Collected data entries
───

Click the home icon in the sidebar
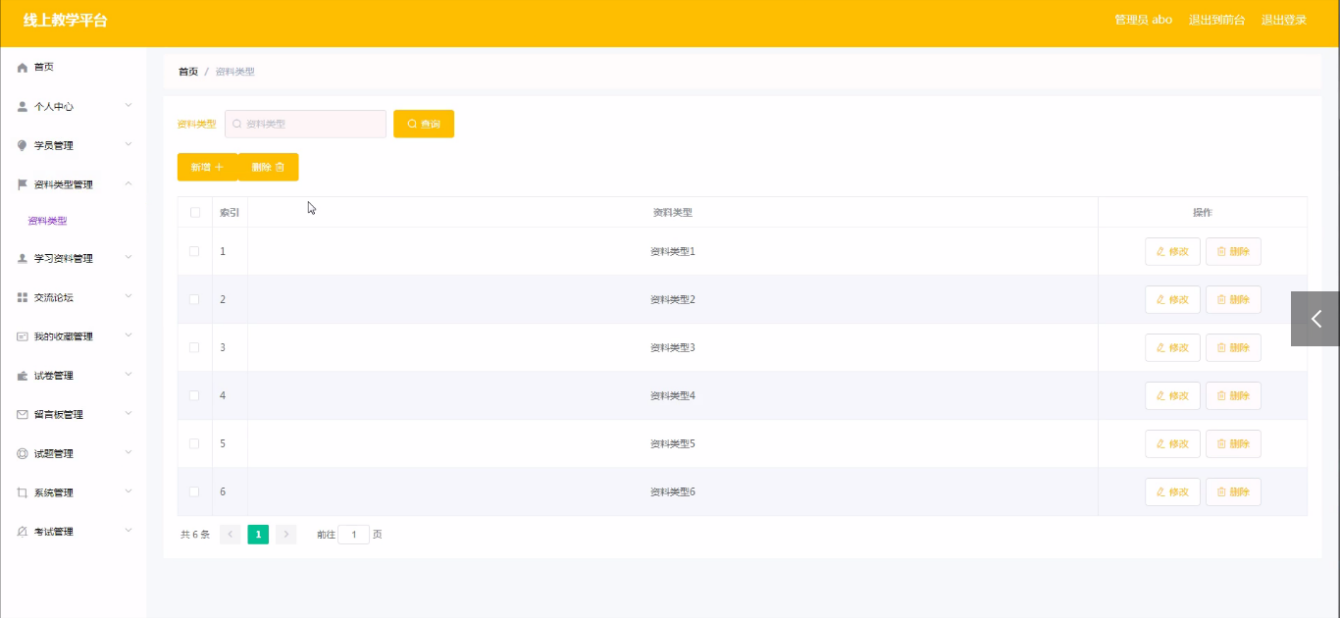This screenshot has height=618, width=1340. (x=22, y=67)
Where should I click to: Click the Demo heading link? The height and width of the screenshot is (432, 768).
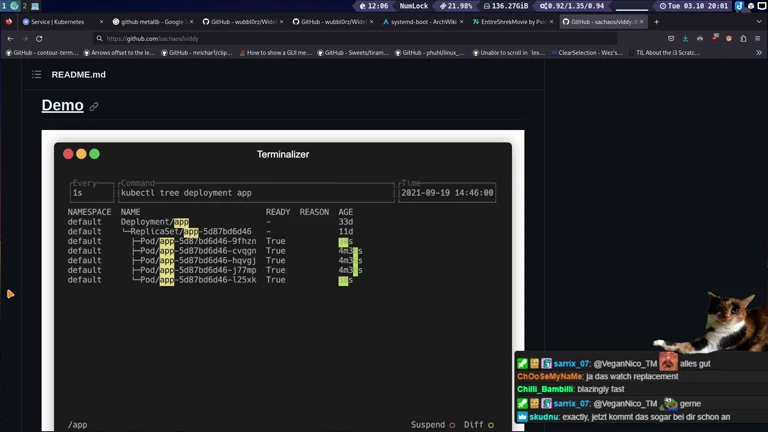62,105
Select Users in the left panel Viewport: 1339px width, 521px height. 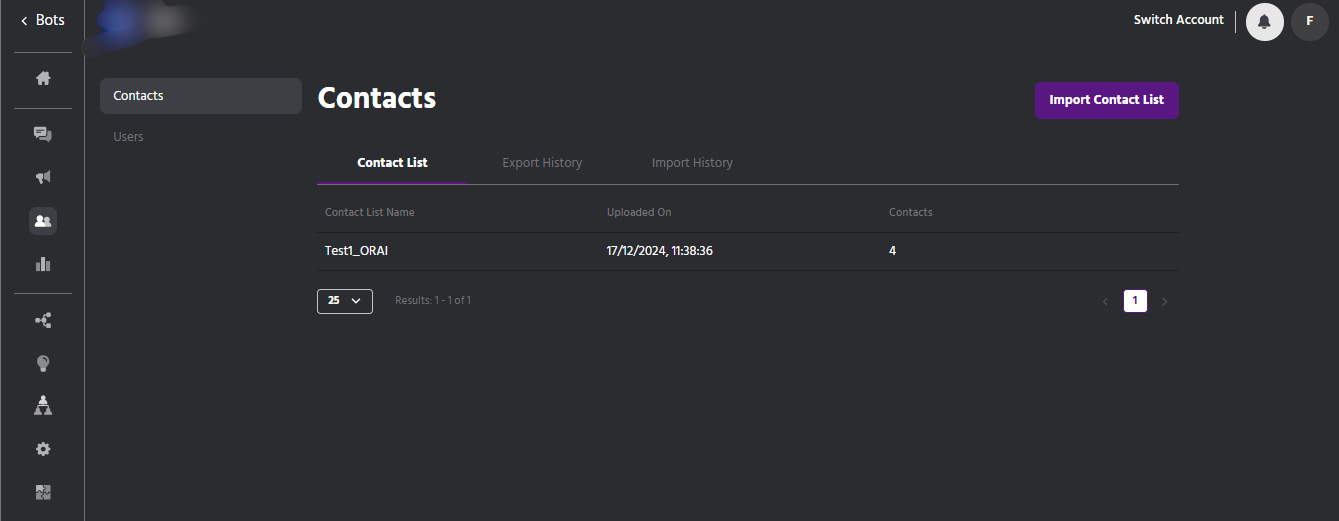pos(129,137)
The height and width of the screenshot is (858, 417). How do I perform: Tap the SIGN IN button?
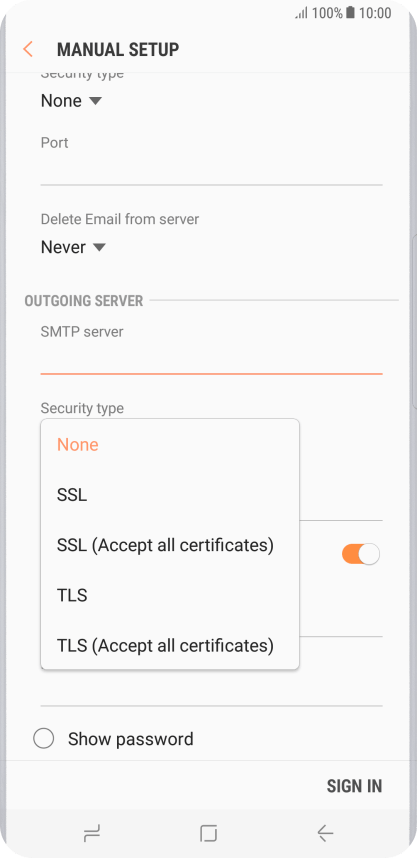354,786
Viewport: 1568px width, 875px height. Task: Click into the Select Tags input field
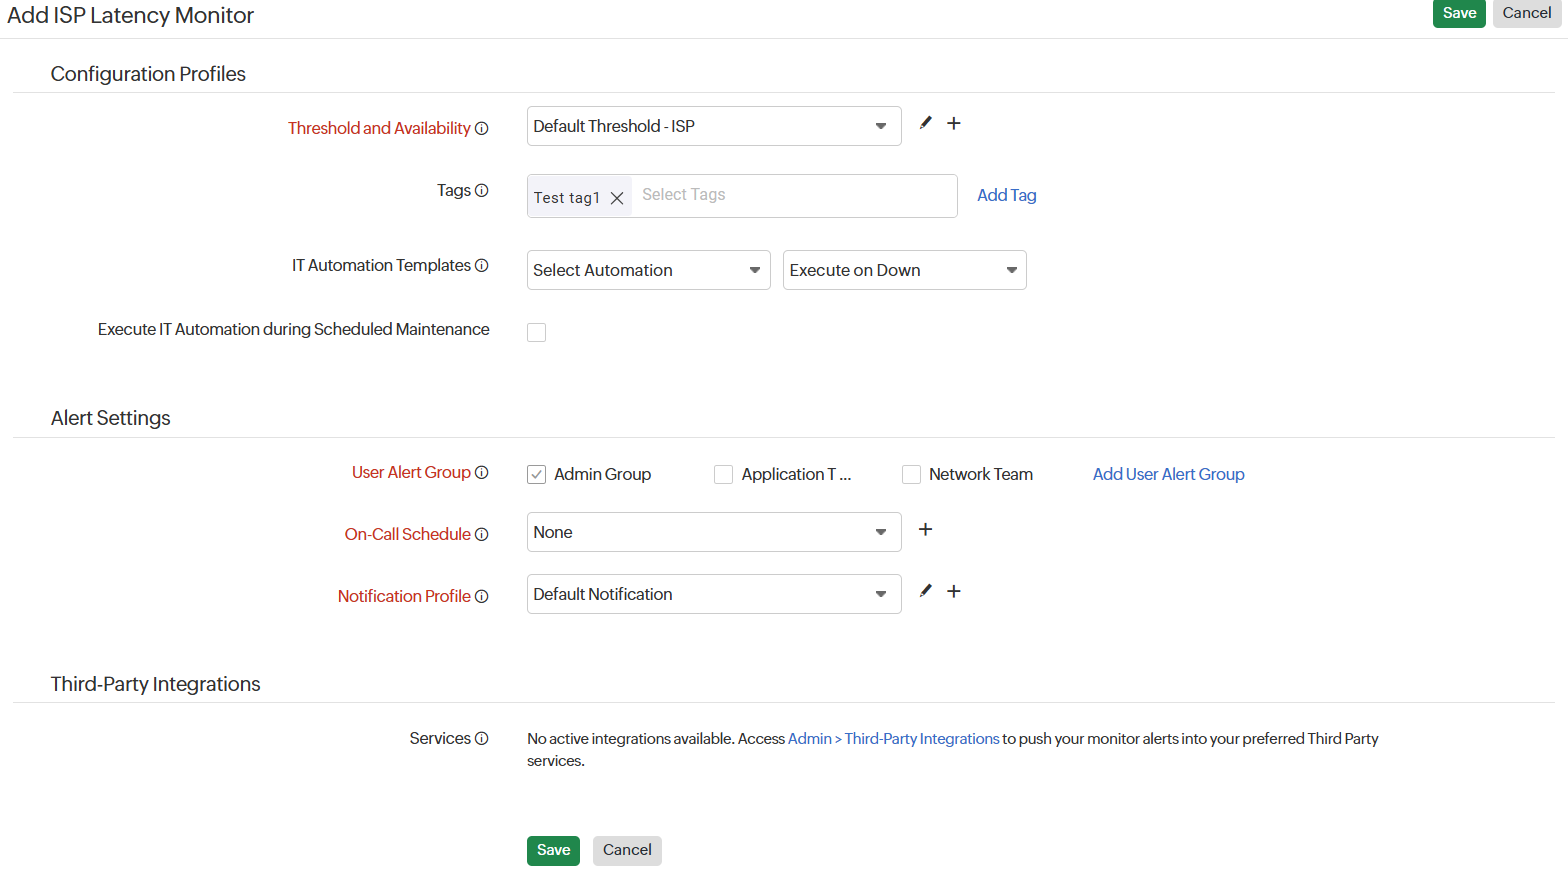point(792,195)
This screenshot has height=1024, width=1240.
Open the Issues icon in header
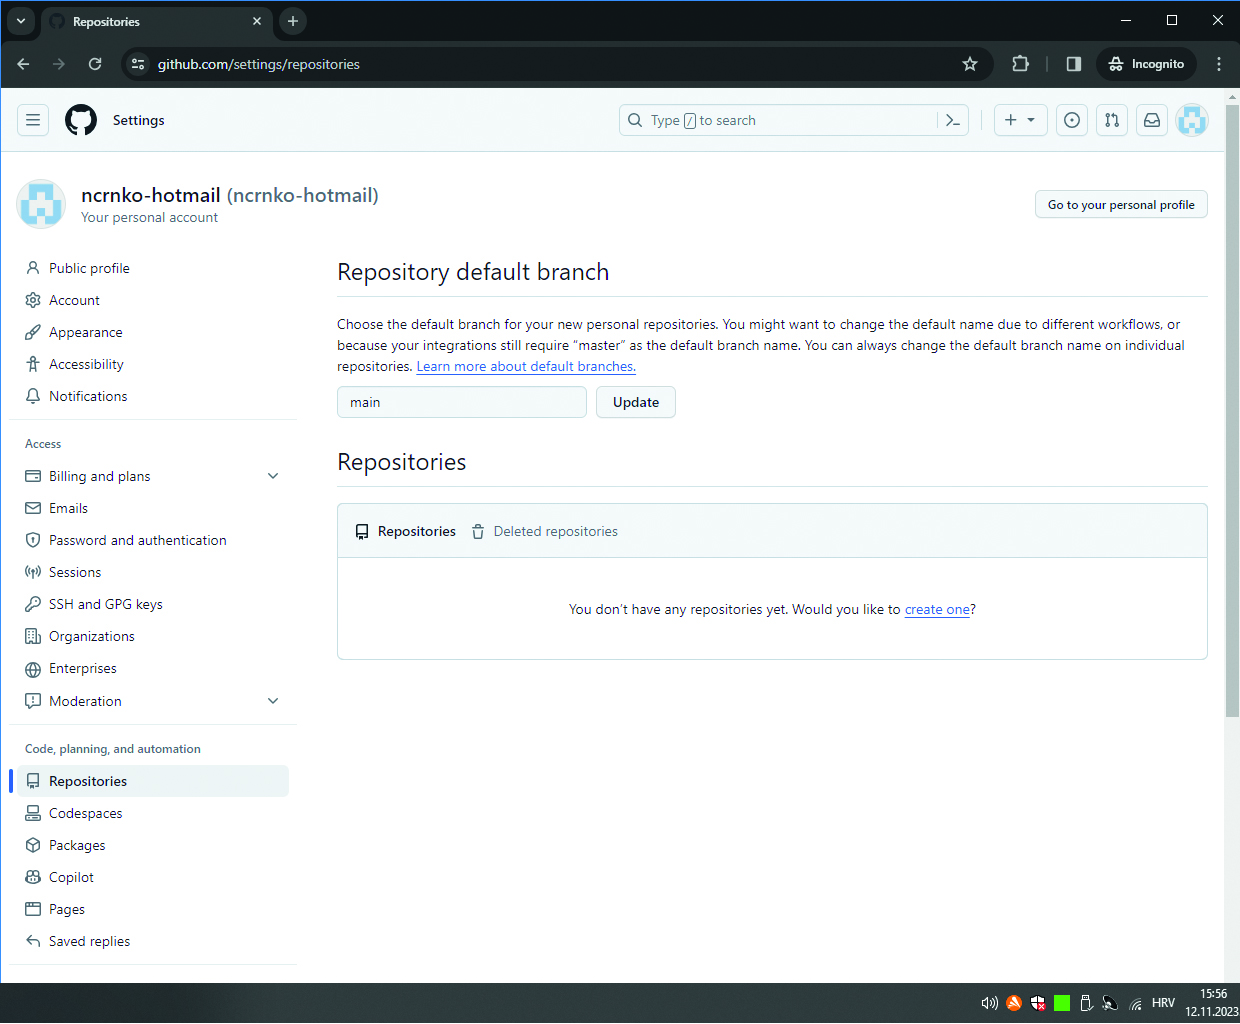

───

Exercise objective:
The lines to copy begin at the one containing "Viewport: 1568px width, 875px" and end at the last line of the records. Set down exactly those lines and no others, both ends included, and omit all pictures.

Expected answer:
Viewport: 1568px width, 875px height. Task: Click into the Select Tags input field
point(792,195)
This screenshot has height=1024, width=1240.
Open the Issues icon in header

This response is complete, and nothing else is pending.